Join us

Introduction to Docker and Kubernetes: Part I

diagram vm.png

Few explanations about Docker, differences between Image and Container and Overview of Kubernetes Concept

Long story before containerization arises, we tend to use VMs approach on deploying applications. Every machine will have their OS with its libraries, makes the apps size is pretty huge as its contains OS. The diagram is closely like below:

VM runs on top of Hypervisor, if you have heard of VMware, Virtual Box, Hyper-V that are some examples of hypervisor. Each app is isolated within VM alongside with the OS and this is similar to container, the fundamentals that must understand by developers nowadays.

Then, what is container?

Basic concept of container is similar to container in real life, which is the way you package everything into one. Like this cargo container below:

Cargo container. Source: wikipedia (source)

You might often hearing these questions from your colleagues:

My app works smoothly on your laptop, but why it doesn’t work on my machine?

Most likely they haven’t implemented containerization on their applications that forces them to do installations step by step every time they want to test the app in local machine. Moreover the installations of its dependencies are differ on each Operating Systems. Let’s say that when you install NodeJS in Windows has different steps when you install it on Linux.

But with container, we won’t get bother by doing such repetitive things that will save us much time and could focus on the development instead.

More specifically, container wraps and package the code, dependencies, configurations in one file and makes it isolate from each other and with the OS. Though they are isolated but they can communicate by networks which is the happy part of containerzation!

As we saw before that VMs run on top of Hypervisor meanwhile container runs on top of some sort of it we call it as container runtime. There are some container runtimes but the most popular is Docker.

In world of virtualization and container, actually the things discussed above is more considered as definition of Image. Then what’s the difference between image and container?

Image vs Container

To get easier on understanding both terms, we can use Object Oriented Programming analogy, think of Image as Class and container as Object. We can instantiate many Objects from a Class, and so does container. We could create and run many containers from an image.

Then in short we could say that actually containers is image that running.

Let’s move straight to Docker, one of container runtime that popular among developers.

Docker

There is a brief explanation from Wikipedia about Docker’s definition:

Docker is set of platform as a service products that use OS-level virtualization to deliver software in packages called containers.

Wikipedia (source)

With Docker, you can deliver your apps much easier despite what OS you used when development. Good things is Docker is available in Windows, Mac OS and Linux. This article won’t cover the installation step so if you insist to try on your machine, kindly follow these steps and choose based on your OS.

Just like containerized app diagram, Docker play its role as container runtime that manages the containers app and runs on top of Operating System.
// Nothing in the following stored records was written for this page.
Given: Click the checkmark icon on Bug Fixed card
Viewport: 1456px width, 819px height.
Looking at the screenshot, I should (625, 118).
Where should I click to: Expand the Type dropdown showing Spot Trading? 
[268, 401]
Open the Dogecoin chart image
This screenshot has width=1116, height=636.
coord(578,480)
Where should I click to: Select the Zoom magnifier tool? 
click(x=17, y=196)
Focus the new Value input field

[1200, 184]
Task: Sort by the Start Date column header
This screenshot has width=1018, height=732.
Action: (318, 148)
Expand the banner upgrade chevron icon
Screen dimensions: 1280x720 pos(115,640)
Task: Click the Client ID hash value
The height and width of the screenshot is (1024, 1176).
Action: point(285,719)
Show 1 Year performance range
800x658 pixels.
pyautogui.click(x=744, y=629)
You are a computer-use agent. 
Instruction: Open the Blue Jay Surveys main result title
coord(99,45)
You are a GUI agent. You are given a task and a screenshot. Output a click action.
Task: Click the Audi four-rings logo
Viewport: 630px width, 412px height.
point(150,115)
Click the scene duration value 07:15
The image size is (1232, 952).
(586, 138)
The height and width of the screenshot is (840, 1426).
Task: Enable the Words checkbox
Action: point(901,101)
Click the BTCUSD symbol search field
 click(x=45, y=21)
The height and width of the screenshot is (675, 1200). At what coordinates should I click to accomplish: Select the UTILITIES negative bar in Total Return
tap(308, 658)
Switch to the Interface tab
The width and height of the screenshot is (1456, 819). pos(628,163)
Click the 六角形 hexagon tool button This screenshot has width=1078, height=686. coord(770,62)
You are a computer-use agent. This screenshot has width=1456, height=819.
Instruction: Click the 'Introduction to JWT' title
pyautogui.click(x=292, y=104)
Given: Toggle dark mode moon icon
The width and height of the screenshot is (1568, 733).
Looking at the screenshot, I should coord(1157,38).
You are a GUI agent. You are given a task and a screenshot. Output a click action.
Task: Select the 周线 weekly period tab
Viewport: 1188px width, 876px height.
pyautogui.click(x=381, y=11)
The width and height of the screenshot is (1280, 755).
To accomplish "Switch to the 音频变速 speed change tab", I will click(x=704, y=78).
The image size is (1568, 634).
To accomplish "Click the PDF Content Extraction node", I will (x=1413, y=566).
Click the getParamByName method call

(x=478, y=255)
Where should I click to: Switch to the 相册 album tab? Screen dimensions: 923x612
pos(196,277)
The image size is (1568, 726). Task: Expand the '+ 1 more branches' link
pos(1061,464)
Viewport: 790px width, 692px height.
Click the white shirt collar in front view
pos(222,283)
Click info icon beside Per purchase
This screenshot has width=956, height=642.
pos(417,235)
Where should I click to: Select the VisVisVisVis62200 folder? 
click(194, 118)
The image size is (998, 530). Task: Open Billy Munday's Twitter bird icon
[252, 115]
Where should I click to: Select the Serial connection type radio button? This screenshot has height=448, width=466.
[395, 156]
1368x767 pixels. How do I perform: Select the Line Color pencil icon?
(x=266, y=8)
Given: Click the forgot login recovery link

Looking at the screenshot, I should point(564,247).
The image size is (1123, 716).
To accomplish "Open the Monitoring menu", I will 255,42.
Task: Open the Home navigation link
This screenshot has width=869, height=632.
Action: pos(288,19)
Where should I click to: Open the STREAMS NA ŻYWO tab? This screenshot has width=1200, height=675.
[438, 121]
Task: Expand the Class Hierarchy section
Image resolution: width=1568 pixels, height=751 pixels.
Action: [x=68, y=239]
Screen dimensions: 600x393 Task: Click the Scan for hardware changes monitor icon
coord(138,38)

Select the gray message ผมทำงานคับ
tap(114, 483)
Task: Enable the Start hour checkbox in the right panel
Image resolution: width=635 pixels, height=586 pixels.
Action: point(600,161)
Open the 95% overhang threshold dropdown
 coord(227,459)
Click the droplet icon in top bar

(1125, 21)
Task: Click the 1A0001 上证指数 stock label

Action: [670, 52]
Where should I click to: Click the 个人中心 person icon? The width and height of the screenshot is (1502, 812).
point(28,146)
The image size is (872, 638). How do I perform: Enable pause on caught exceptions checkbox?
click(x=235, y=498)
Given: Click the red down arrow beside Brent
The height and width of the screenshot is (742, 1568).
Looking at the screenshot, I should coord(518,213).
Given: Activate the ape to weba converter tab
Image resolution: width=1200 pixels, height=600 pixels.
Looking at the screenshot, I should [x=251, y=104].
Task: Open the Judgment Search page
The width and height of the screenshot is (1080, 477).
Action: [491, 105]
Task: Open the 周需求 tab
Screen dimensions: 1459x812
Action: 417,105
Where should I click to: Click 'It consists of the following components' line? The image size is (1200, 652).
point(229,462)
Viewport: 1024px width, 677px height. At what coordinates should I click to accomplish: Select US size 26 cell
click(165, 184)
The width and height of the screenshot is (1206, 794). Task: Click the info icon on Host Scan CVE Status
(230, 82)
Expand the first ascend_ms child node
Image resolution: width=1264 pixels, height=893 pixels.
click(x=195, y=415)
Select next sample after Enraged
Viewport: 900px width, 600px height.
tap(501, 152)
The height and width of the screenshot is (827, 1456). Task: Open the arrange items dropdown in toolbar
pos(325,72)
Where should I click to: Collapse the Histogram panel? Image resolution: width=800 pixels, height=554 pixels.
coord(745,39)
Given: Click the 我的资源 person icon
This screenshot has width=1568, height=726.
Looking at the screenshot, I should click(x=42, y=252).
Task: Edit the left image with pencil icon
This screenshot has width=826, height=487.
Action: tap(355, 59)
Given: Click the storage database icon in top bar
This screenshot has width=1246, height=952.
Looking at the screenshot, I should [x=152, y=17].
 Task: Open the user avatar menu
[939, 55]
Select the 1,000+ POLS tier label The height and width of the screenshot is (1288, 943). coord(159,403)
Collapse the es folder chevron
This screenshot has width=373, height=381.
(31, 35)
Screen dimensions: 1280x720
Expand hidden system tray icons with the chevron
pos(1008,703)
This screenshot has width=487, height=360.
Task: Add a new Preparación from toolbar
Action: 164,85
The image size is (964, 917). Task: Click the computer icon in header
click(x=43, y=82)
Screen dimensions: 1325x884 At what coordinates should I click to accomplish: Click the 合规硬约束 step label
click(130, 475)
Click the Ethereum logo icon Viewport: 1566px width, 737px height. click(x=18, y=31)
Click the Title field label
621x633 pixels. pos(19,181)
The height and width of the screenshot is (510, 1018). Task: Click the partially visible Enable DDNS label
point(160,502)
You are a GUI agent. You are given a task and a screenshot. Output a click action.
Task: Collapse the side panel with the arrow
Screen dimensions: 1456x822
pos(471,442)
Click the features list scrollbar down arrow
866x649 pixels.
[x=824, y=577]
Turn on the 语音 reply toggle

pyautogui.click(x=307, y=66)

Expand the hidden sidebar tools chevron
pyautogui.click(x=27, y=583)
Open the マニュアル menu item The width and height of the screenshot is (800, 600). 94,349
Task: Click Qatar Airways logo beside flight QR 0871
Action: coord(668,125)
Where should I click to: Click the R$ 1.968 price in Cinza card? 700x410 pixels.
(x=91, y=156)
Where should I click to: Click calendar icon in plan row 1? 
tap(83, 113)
Some key features when running container images in Docker — called as Docker Engine are:

  • Standard: Docker created the industry standard for containers, so they could be portable anywhere
  • Lightweight: Containers share the machine’s OS system kernel and therefore do not require an OS per application, driving higher server efficiencies and reducing server and licensing costs
  • Secure: Applications are safer in containers and Docker provides the strongest default isolation capabilities in the industry

These are written on Official Docker’s page. That’s all about Docker and let’s go to practices section.

Pull Public Image

First of all, to interact with Docker we will use Docker CLI that are included on your Docker installation. To ensure that Docker has been installed successfully, check its version by executing docker --version on your terminal:

Then, we can try to pull images from docker hub , let’s take Postgres Official Image as an example. To pull the image, run docker pull postgres:13.5

If you haven’t pull the image, then it will download from docker hub then store it to your local image cache. To ensure that the image has been pulled successfully, execute docker images on your terminal:

As you might see there is postgresimage with tag 13.5, but you might be confused as well why there is another postgres image. If you looked at it more details, the other image has different tag that is 13-alpine .

Every docker image has tag, consider this tag as versioning system. So we could say that now we have postgres installed in our machine that acts as Image with version 13.5, fortunately Postgres provide us the docs that straight to version 13.5, kindly check here.

Run the Docker Image

In order to running system/app/program , simply just need to run the pulled image — called it by Docker Container with docker run command:

docker run --name <container-name> -e POSTGRES_PASSWORD=<pg-password> -d postgres:13.5

There are some parameters here:

  1. --name is argument that used to specify the container name when it's running. Good things, docker is excellent at recognizing each container by giving name that results from auto generate if we didn't specify the container name.
  2. -e is argument to specify environment variable that want to override when running the image. Postgres image does support some of environment variables, go check them here.
  3. -d is to run the image in detach, means that the container will run in background and you can do other stuffs while container is initiating and running.
  4. postgres:13.5 is the image name, don't forget to specify the tag after colon symbol : otherwise it will recognize to use latest image tag which some of part we don't want that to happened.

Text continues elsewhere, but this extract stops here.